Stored items:
************

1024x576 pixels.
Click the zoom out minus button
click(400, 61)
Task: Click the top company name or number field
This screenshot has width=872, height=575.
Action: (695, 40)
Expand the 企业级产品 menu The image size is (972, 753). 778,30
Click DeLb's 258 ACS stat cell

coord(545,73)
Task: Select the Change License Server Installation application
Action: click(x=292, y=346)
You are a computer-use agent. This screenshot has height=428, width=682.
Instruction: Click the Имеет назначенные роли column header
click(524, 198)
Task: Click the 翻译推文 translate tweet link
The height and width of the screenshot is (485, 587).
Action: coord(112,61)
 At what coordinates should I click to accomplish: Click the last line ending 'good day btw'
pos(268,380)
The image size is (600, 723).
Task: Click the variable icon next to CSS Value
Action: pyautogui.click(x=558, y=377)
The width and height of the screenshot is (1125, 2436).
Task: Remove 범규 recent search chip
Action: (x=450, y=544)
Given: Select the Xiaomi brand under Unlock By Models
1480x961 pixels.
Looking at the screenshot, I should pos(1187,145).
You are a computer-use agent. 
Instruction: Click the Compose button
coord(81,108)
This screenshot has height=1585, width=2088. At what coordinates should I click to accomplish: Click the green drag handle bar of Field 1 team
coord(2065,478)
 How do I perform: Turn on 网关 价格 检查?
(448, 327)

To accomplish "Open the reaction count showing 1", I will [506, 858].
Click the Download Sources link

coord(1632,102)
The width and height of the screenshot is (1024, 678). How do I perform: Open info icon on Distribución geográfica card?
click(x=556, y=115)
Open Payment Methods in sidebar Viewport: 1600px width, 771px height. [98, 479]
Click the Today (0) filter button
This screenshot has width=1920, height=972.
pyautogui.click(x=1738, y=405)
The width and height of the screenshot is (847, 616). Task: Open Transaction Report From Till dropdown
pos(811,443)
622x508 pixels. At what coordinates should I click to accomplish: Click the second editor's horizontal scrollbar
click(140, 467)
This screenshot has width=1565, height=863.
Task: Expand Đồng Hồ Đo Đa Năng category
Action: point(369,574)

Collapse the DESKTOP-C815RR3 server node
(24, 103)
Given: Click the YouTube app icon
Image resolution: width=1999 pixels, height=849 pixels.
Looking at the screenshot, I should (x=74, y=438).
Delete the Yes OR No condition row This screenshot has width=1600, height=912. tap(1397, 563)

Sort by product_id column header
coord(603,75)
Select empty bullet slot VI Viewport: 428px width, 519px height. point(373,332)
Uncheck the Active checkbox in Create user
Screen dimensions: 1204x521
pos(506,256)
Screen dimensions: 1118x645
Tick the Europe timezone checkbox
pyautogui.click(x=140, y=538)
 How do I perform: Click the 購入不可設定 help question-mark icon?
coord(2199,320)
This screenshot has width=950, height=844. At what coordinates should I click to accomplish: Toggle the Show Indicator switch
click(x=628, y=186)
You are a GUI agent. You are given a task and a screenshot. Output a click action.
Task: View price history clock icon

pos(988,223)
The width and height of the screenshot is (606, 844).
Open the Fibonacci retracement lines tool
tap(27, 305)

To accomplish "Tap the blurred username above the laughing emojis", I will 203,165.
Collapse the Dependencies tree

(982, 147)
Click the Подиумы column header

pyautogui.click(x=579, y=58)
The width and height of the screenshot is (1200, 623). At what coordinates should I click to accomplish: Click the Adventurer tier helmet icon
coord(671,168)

************

# Brief
The expected answer is a copy of each line in the records that holds the word "computer".

# Result for this task
You are a computer-use agent. This screenshot has height=428, width=682.
You are a computer-use agent. 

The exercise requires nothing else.